-- EXTRACTED ENTRIES follows --

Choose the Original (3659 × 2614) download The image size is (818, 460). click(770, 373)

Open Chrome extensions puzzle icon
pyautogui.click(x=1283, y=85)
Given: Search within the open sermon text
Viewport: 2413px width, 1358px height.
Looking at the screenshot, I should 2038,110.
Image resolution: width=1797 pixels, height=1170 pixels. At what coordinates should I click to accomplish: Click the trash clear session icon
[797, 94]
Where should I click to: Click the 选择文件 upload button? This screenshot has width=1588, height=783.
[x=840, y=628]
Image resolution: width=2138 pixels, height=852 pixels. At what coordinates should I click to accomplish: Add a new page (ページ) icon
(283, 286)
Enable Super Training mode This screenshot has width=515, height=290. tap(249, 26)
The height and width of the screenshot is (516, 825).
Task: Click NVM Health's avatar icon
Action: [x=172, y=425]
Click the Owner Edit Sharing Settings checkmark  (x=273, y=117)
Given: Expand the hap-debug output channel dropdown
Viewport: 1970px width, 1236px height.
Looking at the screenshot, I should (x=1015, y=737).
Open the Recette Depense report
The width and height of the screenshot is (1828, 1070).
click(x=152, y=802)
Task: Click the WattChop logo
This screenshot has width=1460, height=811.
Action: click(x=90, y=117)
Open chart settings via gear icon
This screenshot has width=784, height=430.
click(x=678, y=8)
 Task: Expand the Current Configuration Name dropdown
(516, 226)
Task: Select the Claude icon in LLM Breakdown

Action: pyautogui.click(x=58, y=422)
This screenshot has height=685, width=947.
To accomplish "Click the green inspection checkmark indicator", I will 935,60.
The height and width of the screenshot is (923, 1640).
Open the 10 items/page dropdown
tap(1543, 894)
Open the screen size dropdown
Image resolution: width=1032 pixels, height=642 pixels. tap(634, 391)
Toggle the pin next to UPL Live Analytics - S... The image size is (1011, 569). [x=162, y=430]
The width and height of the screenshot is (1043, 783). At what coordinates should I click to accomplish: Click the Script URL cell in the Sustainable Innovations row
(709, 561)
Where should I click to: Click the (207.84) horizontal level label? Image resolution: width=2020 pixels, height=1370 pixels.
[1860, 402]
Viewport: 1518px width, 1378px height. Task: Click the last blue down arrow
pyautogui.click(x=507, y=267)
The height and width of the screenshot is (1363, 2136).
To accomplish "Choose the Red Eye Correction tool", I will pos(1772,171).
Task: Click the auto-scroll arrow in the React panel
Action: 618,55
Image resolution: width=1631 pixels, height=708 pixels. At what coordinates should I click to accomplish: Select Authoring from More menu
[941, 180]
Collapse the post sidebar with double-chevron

-- EXTRACTED ENTRIES concluded --

# [WHAT TO WORK ON]
Each entry, exactly as written, should be set down once more.

# [ANSWER TO THE PROBLEM]
Choose the Original (3659 × 2614) download The image size is (818, 460). click(770, 373)

Open Chrome extensions puzzle icon
pyautogui.click(x=1283, y=85)
Given: Search within the open sermon text
Viewport: 2413px width, 1358px height.
Looking at the screenshot, I should 2038,110.
Image resolution: width=1797 pixels, height=1170 pixels. At what coordinates should I click to accomplish: Click the trash clear session icon
[797, 94]
Where should I click to: Click the 选择文件 upload button? This screenshot has width=1588, height=783.
[x=840, y=628]
Image resolution: width=2138 pixels, height=852 pixels. At what coordinates should I click to accomplish: Add a new page (ページ) icon
(283, 286)
Enable Super Training mode This screenshot has width=515, height=290. tap(249, 26)
The height and width of the screenshot is (516, 825).
Task: Click NVM Health's avatar icon
Action: [x=172, y=425]
Click the Owner Edit Sharing Settings checkmark  (x=273, y=117)
Given: Expand the hap-debug output channel dropdown
Viewport: 1970px width, 1236px height.
Looking at the screenshot, I should (x=1015, y=737).
Open the Recette Depense report
The width and height of the screenshot is (1828, 1070).
click(x=152, y=802)
Task: Click the WattChop logo
This screenshot has width=1460, height=811.
Action: click(x=90, y=117)
Open chart settings via gear icon
This screenshot has width=784, height=430.
click(x=678, y=8)
 Task: Expand the Current Configuration Name dropdown
(516, 226)
Task: Select the Claude icon in LLM Breakdown

Action: pyautogui.click(x=58, y=422)
This screenshot has height=685, width=947.
To accomplish "Click the green inspection checkmark indicator", I will 935,60.
The height and width of the screenshot is (923, 1640).
Open the 10 items/page dropdown
tap(1543, 894)
Open the screen size dropdown
Image resolution: width=1032 pixels, height=642 pixels. tap(634, 391)
Toggle the pin next to UPL Live Analytics - S... The image size is (1011, 569). [x=162, y=430]
The width and height of the screenshot is (1043, 783). At what coordinates should I click to accomplish: Click the Script URL cell in the Sustainable Innovations row
(709, 561)
Where should I click to: Click the (207.84) horizontal level label? Image resolution: width=2020 pixels, height=1370 pixels.
[1860, 402]
Viewport: 1518px width, 1378px height. Task: Click the last blue down arrow
pyautogui.click(x=507, y=267)
The height and width of the screenshot is (1363, 2136).
To accomplish "Choose the Red Eye Correction tool", I will pos(1772,171).
Task: Click the auto-scroll arrow in the React panel
Action: 618,55
Image resolution: width=1631 pixels, height=708 pixels. At what coordinates should I click to accomplish: Select Authoring from More menu
[941, 180]
Collapse the post sidebar with double-chevron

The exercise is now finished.